Major remodeling of The Pfister commences in 1926. Among the most striking changes are the closing of the 3rd floor loggia and the conversion of the ladies reception parlour into guest rooms, as well as the vaulted ceiling replacing the lobby skylight. In 1927, the hotel renamed “The New Pfister”. The former men’s billiard room is rechristened “The Crystal Room” and serves as the hotel main dining room. In addition, a new outlet, the English Room, initially only a cozy pub, is created in an area once used by the Turkish bath and in-house laundry. The English Room was a destination for many of Milwaukee’s prominent citizens in the 30s, 40s and 50s.
World War II marked the end of The Pfister’s prosperous streak. In an effort to support the war effort, hotel manager Ray Smith provided shelter to refugees fleeing Europe.
In a post-war America, The Pfister struggled to meet the market’s new demands. In a bankruptcy auction in 1962, the hotel was purchased by local businessman Ben Marcus, who vowed to renovate the distinguished hotel to its original beauty. Significant renovations were completed and a new 23-story guest room tower added.
The Crown Room on the 23rd floor of the tower opened in 1966 as the premiere nightclub in Milwaukee. Offering spectacular views of the city and Lake Michigan, the stage of the Crown Room (today club BLU) welcomed some of the most popular entertainers of the day including Joan Rivers, Henry Youngman, Sarah Vaughn, Lionel Hampton, Carmen McRae, Frankie Avalon, Dick Shawn, Helen O’Connell, Billy Eckstein, Peter Allen (”The Boy from OZ”) and Milwaukee’ own Al Jarreau.
Today, more than 120 years from its foundation, Milwaukee's iconic grand hotel has hosted numerous celebrities and luminaries. Visits from dignitaries and presidents earned The Pfister its title as a “Grand Hotel of the West”: William McKinley (1899), William Howard Taft (1909 and 1911), Woodrow Wilson (1916).
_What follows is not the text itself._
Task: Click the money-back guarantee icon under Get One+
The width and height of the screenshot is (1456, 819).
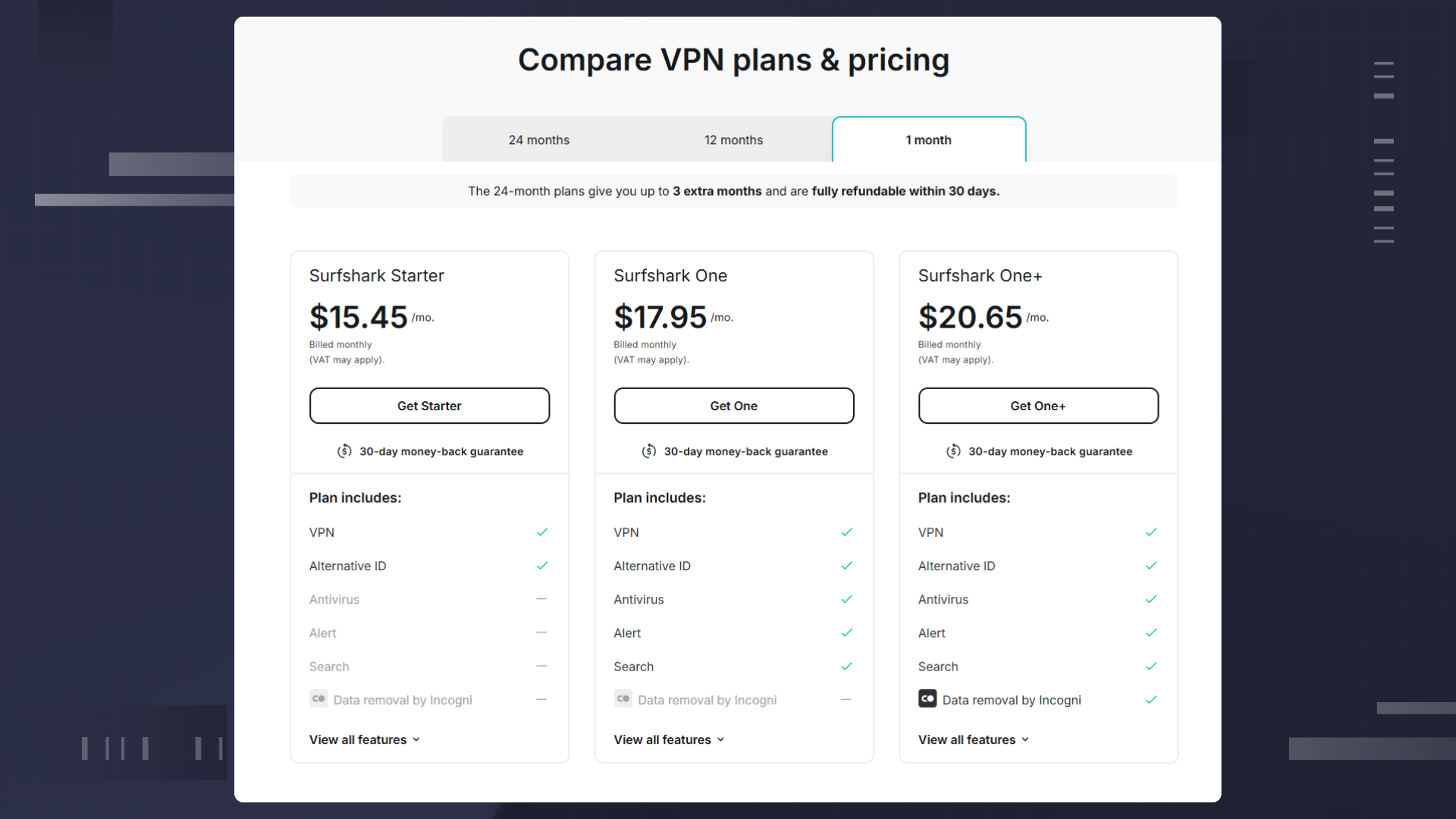Action: 953,451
During his presidential primary race, John F. Kennedy appointed The Pfister as his official Wisconsin headquarters, Warren G. Harding stayed at The Pfister before he was even president, while Theodore Roosevelt stayed there after leaving the White House.
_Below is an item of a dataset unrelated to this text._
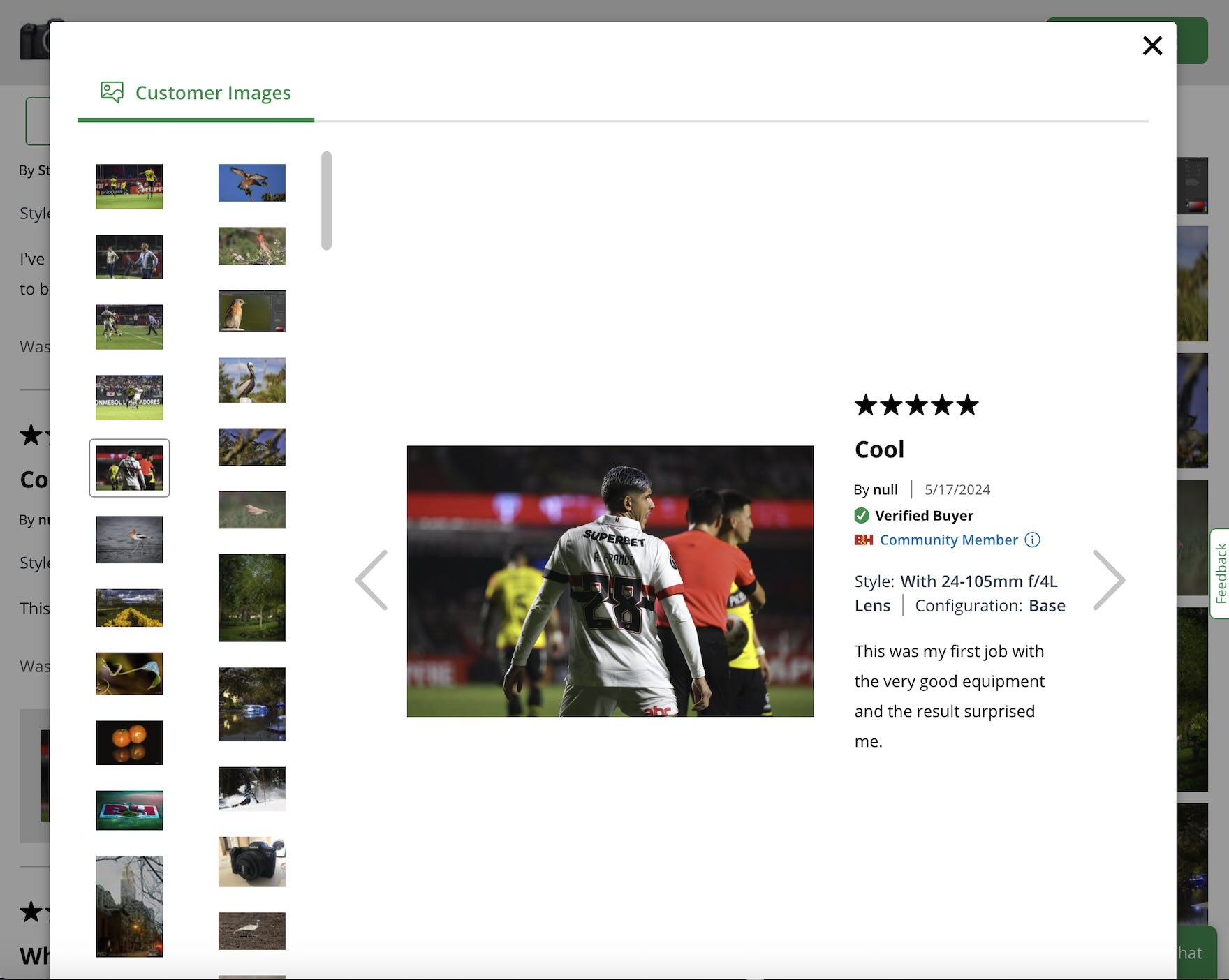Screen dimensions: 1229x980
Task: Go to the previous customer image arrow
Action: [x=371, y=580]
American writers James Whitcolm Riley and Eugene Field both frequented The Pfister. One winter, Riley accidentally left his window open, waking to a 3-foot snowdrift inside his room. He requested a shovel from the desk clerk to address the issue. Renowned entertainers such as Madame Ernestine Schumann-Heink and Sara Bernhardt have also stayed at The Pfister. Other famous guests include William Frederick "Buffalo Bill" Cody.